Ocean acidification and marine biofouling, which may interact in the future, pose two major threats to global coastal ecosystems. Yet, the fate of highly invasive fouling species in a rapidly acidifying ocean remains poorly understood, due to lack of information on multigenerational consequences at different levels of biological organization. Here, we investigated antioxidant responses of the mussel, Musculista senhousia, a swiftly spreading invasive fouling species in global coastal waters, following transgenerational exposure to elevated pCO2. In the face of seawater acidification, M. senhousia without a prior history of transgenerational exposure to elevated pCO2 showed resistance to lipid peroxidation, but significantly increased activities of antioxidant enzymes, including superoxide dismutase (SOD), catalase (CAT) and glutathione peroxidase (GPx), indicated oxidative stress responses. However, enhanced transgenerational immunity occurred, as exemplified by observations that mussels originating from parents exposed to elevated pCO2 exhibited significantly lower activities of SOD, CAT and GPx in comparison to those spawn from parents exposed to ambient pCO2. Rapid transgenerational acclimation of M. senhousia in terms of reduced oxidative stress responses can likely be linked to the enhanced capacity of maintaining acid-base homeostasis previously demonstrated.
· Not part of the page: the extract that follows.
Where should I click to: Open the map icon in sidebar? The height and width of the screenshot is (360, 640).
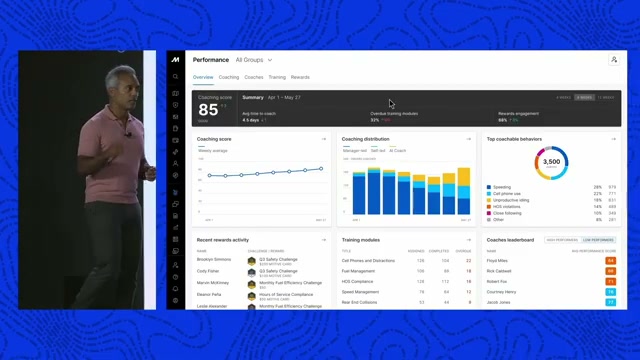175,93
These findings provide the first evidence of transgenerational plasticity at the biochemical level in highly invasive fouling bivalve species, and represent a step forward in understanding how they respond and acclimate in an acidifying ocean.
Zhao L., Liu L., Liu B., Liang J., Lu Y. & Yang F., in press. Antioxidant responses to seawater acidification in an invasive fouling mussel are alleviated by transgenerational acclimation. Aquatic Toxicology. Article (subscription required).